Colman to move to Asia.

Another prominent scientist has been wooed by the highly lucrative research funds and amiable climate of Singapore. Alan Colman, head of research at Edinburgh-based PPL Therapeutics, who together with scientists from the Roslin Institute spearheaded the team that created Dolly the sheep, will move to Singapore this summer to develop embryonic stem (ES) cell treatments for Type 2 diabetes.

Colman joins a small but growing number of leading investigators who have been recruited to Singapore as part of the country's initiative to invest heavily in scientific research as a route to growing the economy (Nature Med. 7, 1169; 2001). He will join the stem cell company, ES Cell, which was started by researchers from Monash University in Australia and has a financial base in Singapore. The company owns ES cell lines that have been approved by the American government as being suitable for research with federal funding.

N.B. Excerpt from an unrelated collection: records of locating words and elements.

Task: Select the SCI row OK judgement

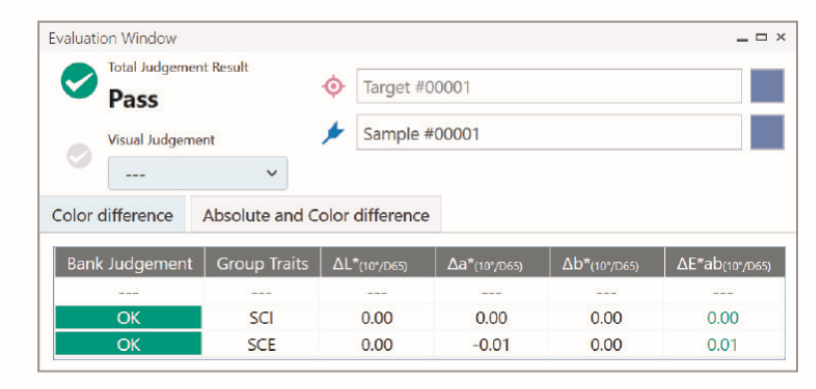Action: coord(129,318)
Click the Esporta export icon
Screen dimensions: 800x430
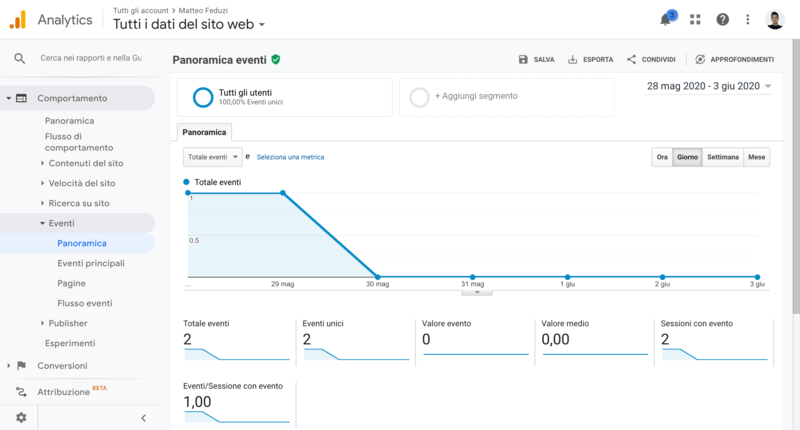[x=573, y=60]
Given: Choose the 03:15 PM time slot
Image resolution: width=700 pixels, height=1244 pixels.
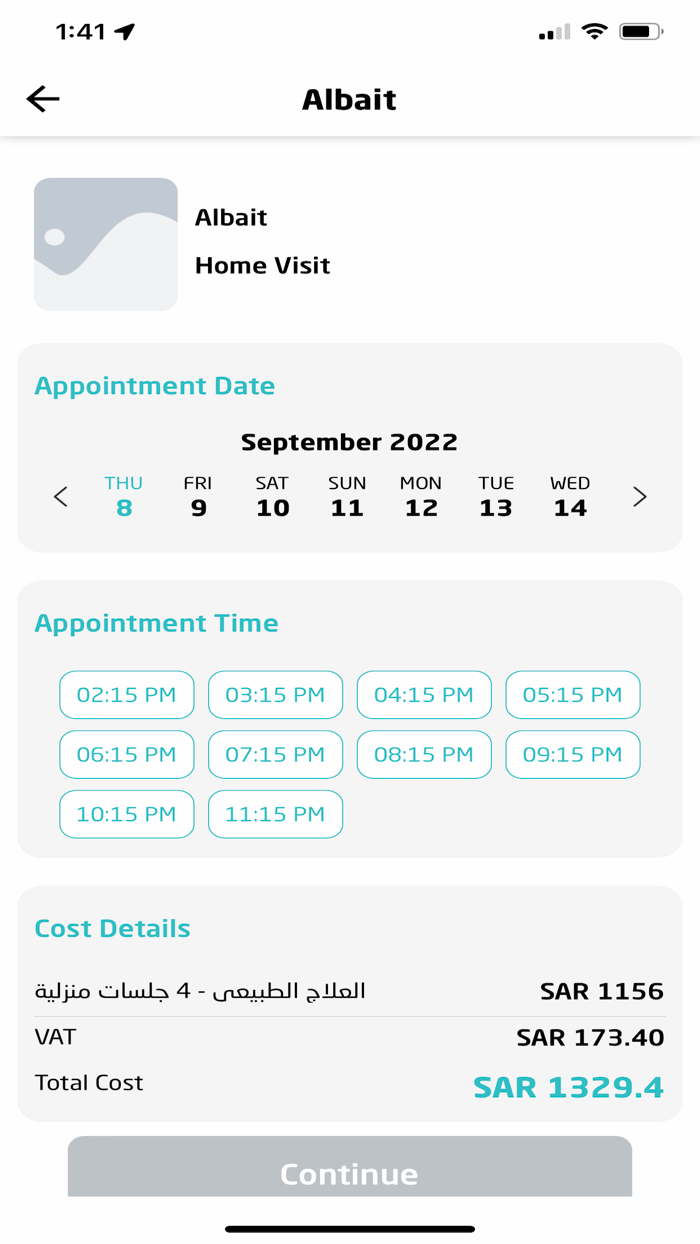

Colman's first task will be to put together a team of scientists proficient in ES cell techniques, which is not a straightforward mission since he acknowledges the limited R&D manpower within the country. He then plans to develop new ES cell lines since the existing lines are thought, like many others around the world, to be contaminated with products from mouse ES cells which were used to feed the human cells. New cells grown with human feeder material will avoid the possibility of rejection if used therapeutically.

Colman made the decision to leave the UK prior to the recent House of Lords ruling that research on human embryos no longer be restricted to fertility studies (see page 315). Nevertheless, he says that the funding available in Singapore outstrips that which he could obtain in the UK for such work. PPL plans to restrict its R&D focus to the production of proteins derived from the milk of animals and to divest its ES cell interests.